DC: Is this a universe that you’d be interested in returning to? It feels like there’s so much more that you could do here, even if it’s with completely different characters?
MK: 100% I expect that I’ll continue to make as many movies as I can before I keel over, and I would love to make more movies within this kind of world. And you’re right, who knows what can happen? Whoever makes it out of this one could go on to immediately rob a bank next. We’ll see what happens!
Angela, You’ve had such a rich, diverse career when it comes to your different horror performances. Is there anything that you haven’t done yet that you’d like to tackle?
AT: I would love to be in a rom-com. I feel like the art of the rom-com is something that would be fun to live in. There’s a lot of physicality to the characters that I like to play. I hope to always be able to dance and move and embrace different kinds of characters. But that whole classic, “papers everywhere, oops, meet the love of your life” kind of thing would be really fun.
DC: Melora, are pulpy, hard-boiled crime capers a genre that you have a lot of affection towards? Was it a challenge to step into such a heightened, stylized universe?
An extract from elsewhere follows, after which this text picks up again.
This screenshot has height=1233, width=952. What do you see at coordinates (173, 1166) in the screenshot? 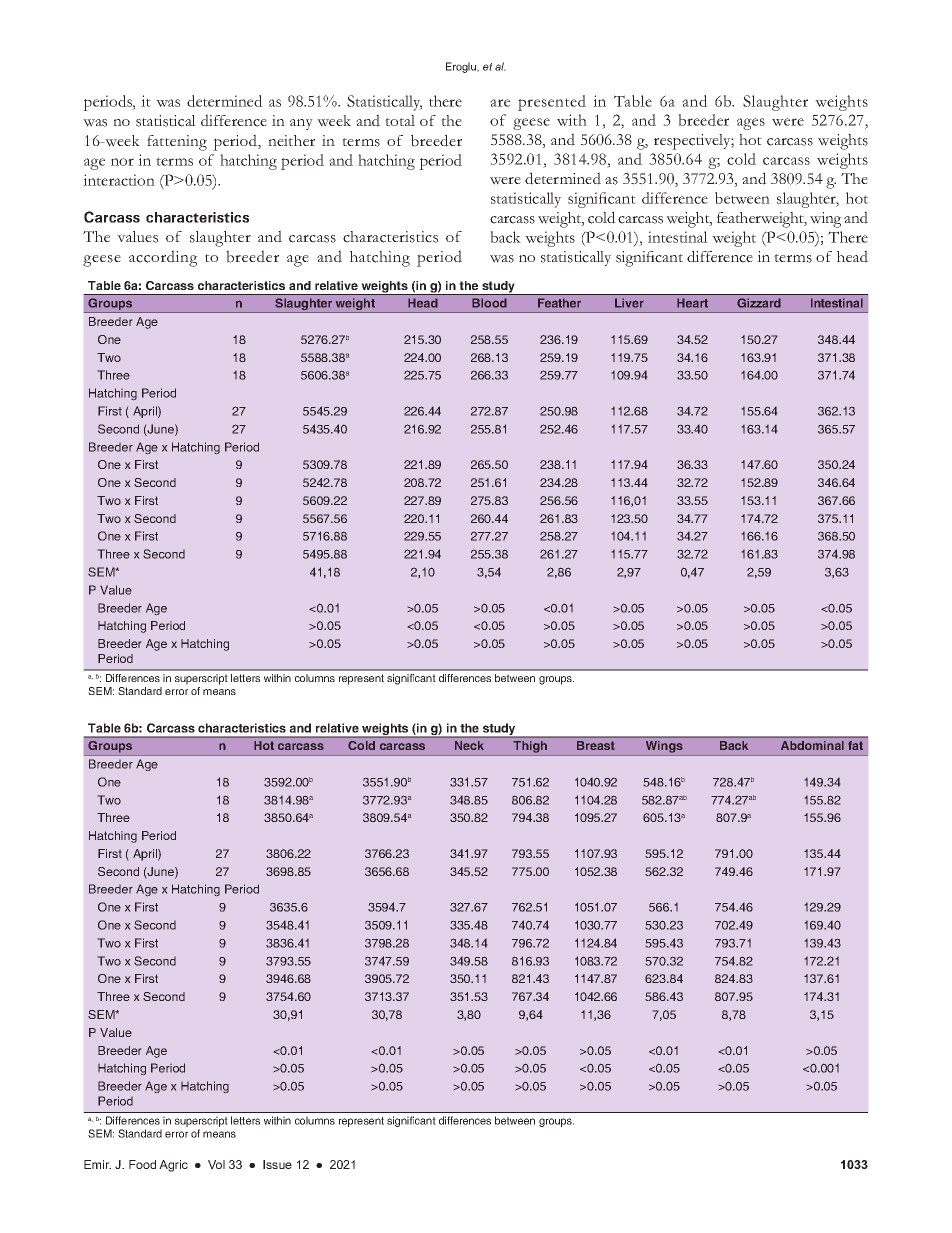
I see `Agric` at bounding box center [173, 1166].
MW: I just love it all. I love acting. I love it. I love becoming someone else and trying to become what the creator had in mind. I just, truly, love it.
Mickey, do you know what you’re working on next and is it a proper return to horror? Will you be back in that space soon?
MK: Yes. I think what’s next is either a book adaptation that I’m not allowed to reveal what it is yet or a good old-fashioned ’70s style disaster movie. Those are the two kinds of genres that I want to take on next. But yeah, I definitely expect to make as many horror movies as I possibly can.